(Exercise goal) Extract all lines in the data that contain the word "Given".

(Input)
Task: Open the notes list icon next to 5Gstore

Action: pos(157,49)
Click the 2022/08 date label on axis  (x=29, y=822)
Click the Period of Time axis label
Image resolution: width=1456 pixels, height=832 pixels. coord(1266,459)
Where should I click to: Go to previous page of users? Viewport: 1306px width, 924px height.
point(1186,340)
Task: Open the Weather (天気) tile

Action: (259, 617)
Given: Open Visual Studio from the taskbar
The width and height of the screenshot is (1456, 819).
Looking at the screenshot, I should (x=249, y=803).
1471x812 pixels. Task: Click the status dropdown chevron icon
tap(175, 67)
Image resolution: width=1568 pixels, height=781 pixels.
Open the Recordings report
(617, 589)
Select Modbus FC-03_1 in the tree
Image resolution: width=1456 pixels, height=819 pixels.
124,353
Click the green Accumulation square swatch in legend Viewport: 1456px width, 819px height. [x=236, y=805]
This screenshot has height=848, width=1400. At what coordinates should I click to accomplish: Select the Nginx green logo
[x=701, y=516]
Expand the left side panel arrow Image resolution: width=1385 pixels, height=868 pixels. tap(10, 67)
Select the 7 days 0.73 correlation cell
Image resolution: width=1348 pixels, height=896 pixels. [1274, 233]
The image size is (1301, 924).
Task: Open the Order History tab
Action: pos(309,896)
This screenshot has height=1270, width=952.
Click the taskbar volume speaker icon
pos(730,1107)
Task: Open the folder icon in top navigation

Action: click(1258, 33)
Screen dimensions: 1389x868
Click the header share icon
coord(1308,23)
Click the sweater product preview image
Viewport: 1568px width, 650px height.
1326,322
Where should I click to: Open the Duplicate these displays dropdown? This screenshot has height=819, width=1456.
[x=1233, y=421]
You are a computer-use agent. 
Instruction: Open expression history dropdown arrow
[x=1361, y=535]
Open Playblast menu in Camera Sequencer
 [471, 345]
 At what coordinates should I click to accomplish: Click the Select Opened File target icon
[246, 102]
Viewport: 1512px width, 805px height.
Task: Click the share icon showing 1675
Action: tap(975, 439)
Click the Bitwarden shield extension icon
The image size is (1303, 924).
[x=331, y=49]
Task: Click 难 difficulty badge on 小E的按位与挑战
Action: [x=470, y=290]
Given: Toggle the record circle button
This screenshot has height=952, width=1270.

(Result below)
Given: Open Visual Studio from the taskbar
Given: Toggle the record circle button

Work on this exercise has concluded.